** Opening DATA SECTION block **

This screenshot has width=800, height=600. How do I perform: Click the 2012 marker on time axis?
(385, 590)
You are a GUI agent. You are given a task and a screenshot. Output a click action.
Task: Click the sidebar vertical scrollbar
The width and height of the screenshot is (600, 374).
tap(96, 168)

** Closing DATA SECTION block **

• **WHAT IS BEING ASKED**
Would you repeat each line above exactly as it stands?

• **COMPLETED TASK**
This screenshot has width=800, height=600. How do I perform: Click the 2012 marker on time axis?
(385, 590)
You are a GUI agent. You are given a task and a screenshot. Output a click action.
Task: Click the sidebar vertical scrollbar
The width and height of the screenshot is (600, 374).
tap(96, 168)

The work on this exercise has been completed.